DIE AUFGABE
Ordne alle folgenden Zeilen als Markdown-Tabelle mit den Spalten „Nummer“ und „Zeile“ an. Leere Zeilen entfallen.

Erfasste Daten
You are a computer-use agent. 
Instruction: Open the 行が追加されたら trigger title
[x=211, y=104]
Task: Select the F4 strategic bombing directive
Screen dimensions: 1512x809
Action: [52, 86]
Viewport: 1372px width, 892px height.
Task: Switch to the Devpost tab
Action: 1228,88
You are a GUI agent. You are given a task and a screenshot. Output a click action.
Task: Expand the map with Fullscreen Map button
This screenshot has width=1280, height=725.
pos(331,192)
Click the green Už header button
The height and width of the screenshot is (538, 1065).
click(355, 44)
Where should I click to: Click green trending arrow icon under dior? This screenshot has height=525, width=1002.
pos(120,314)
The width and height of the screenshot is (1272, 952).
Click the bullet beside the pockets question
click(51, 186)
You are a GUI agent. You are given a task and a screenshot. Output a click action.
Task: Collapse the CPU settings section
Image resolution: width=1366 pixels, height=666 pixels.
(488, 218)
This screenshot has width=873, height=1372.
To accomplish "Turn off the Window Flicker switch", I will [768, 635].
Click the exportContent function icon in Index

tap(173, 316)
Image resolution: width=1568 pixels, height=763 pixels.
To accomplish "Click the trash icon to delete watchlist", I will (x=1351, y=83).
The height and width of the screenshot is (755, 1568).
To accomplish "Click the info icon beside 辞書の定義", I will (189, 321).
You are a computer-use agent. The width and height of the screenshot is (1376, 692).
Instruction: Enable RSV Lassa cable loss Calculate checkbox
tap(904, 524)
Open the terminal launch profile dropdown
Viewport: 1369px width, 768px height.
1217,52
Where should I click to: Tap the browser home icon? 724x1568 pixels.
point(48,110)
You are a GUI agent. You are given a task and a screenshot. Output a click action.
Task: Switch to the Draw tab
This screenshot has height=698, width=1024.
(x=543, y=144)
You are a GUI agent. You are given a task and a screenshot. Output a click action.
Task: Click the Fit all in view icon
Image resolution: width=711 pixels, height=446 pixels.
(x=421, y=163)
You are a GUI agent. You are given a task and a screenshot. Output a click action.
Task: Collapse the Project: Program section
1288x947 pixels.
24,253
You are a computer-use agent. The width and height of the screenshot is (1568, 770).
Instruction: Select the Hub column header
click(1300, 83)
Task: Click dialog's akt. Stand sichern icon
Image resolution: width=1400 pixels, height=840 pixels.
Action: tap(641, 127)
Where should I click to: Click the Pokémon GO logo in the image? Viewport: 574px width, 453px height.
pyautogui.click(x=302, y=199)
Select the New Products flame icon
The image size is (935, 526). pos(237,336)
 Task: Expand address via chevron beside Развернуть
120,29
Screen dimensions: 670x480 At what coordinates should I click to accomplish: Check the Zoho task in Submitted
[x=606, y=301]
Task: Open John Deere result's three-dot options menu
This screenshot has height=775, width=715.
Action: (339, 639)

LÖSUNG
| Nummer | Zeile |
|---|---|
| 1 | You are a computer-use agent.  |
| 2 | Instruction: Open the 行が追加されたら trigger title |
| 3 | [x=211, y=104] |
| 4 | Task: Select the F4 strategic bombing directive |
| 5 | Screen dimensions: 1512x809 |
| 6 | Action: [52, 86] |
| 7 | Viewport: 1372px width, 892px height. |
| 8 | Task: Switch to the Devpost tab |
| 9 | Action: 1228,88 |
| 10 | You are a GUI agent. You are given a task and a screenshot. Output a click action. |
| 11 | Task: Expand the map with Fullscreen Map button |
| 12 | This screenshot has width=1280, height=725. |
| 13 | pos(331,192) |
| 14 | Click the green Už header button |
| 15 | The height and width of the screenshot is (538, 1065). |
| 16 | click(355, 44) |
| 17 | Where should I click to: Click green trending arrow icon under dior? This screenshot has height=525, width=1002. |
| 18 | pos(120,314) |
| 19 | The width and height of the screenshot is (1272, 952). |
| 20 | Click the bullet beside the pockets question |
| 21 | click(51, 186) |
| 22 | You are a GUI agent. You are given a task and a screenshot. Output a click action. |
| 23 | Task: Collapse the CPU settings section |
| 24 | Image resolution: width=1366 pixels, height=666 pixels. |
| 25 | (488, 218) |
| 26 | This screenshot has width=873, height=1372. |
| 27 | To accomplish "Turn off the Window Flicker switch", I will [768, 635]. |
| 28 | Click the exportContent function icon in Index |
| 29 | tap(173, 316) |
| 30 | Image resolution: width=1568 pixels, height=763 pixels. |
| 31 | To accomplish "Click the trash icon to delete watchlist", I will (x=1351, y=83). |
| 32 | The height and width of the screenshot is (755, 1568). |
| 33 | To accomplish "Click the info icon beside 辞書の定義", I will (189, 321). |
| 34 | You are a computer-use agent. The width and height of the screenshot is (1376, 692). |
| 35 | Instruction: Enable RSV Lassa cable loss Calculate checkbox |
| 36 | tap(904, 524) |
| 37 | Open the terminal launch profile dropdown |
| 38 | Viewport: 1369px width, 768px height. |
| 39 | 1217,52 |
| 40 | Where should I click to: Tap the browser home icon? 724x1568 pixels. |
| 41 | point(48,110) |
| 42 | You are a GUI agent. You are given a task and a screenshot. Output a click action. |
| 43 | Task: Switch to the Draw tab |
| 44 | This screenshot has height=698, width=1024. |
| 45 | (x=543, y=144) |
| 46 | You are a GUI agent. You are given a task and a screenshot. Output a click action. |
| 47 | Task: Click the Fit all in view icon |
| 48 | Image resolution: width=711 pixels, height=446 pixels. |
| 49 | (x=421, y=163) |
| 50 | You are a GUI agent. You are given a task and a screenshot. Output a click action. |
| 51 | Task: Collapse the Project: Program section |
| 52 | 1288x947 pixels. |
| 53 | 24,253 |
| 54 | You are a computer-use agent. The width and height of the screenshot is (1568, 770). |
| 55 | Instruction: Select the Hub column header |
| 56 | click(1300, 83) |
| 57 | Task: Click dialog's akt. Stand sichern icon |
| 58 | Image resolution: width=1400 pixels, height=840 pixels. |
| 59 | Action: tap(641, 127) |
| 60 | Where should I click to: Click the Pokémon GO logo in the image? Viewport: 574px width, 453px height. |
| 61 | pyautogui.click(x=302, y=199) |
| 62 | Select the New Products flame icon |
| 63 | The image size is (935, 526). pos(237,336) |
| 64 |  Task: Expand address via chevron beside Развернуть |
| 65 | 120,29 |
| 66 | Screen dimensions: 670x480 At what coordinates should I click to accomplish: Check the Zoho task in Submitted |
| 67 | [x=606, y=301] |
| 68 | Task: Open John Deere result's three-dot options menu |
| 69 | This screenshot has height=775, width=715. |
| 70 | Action: (339, 639) |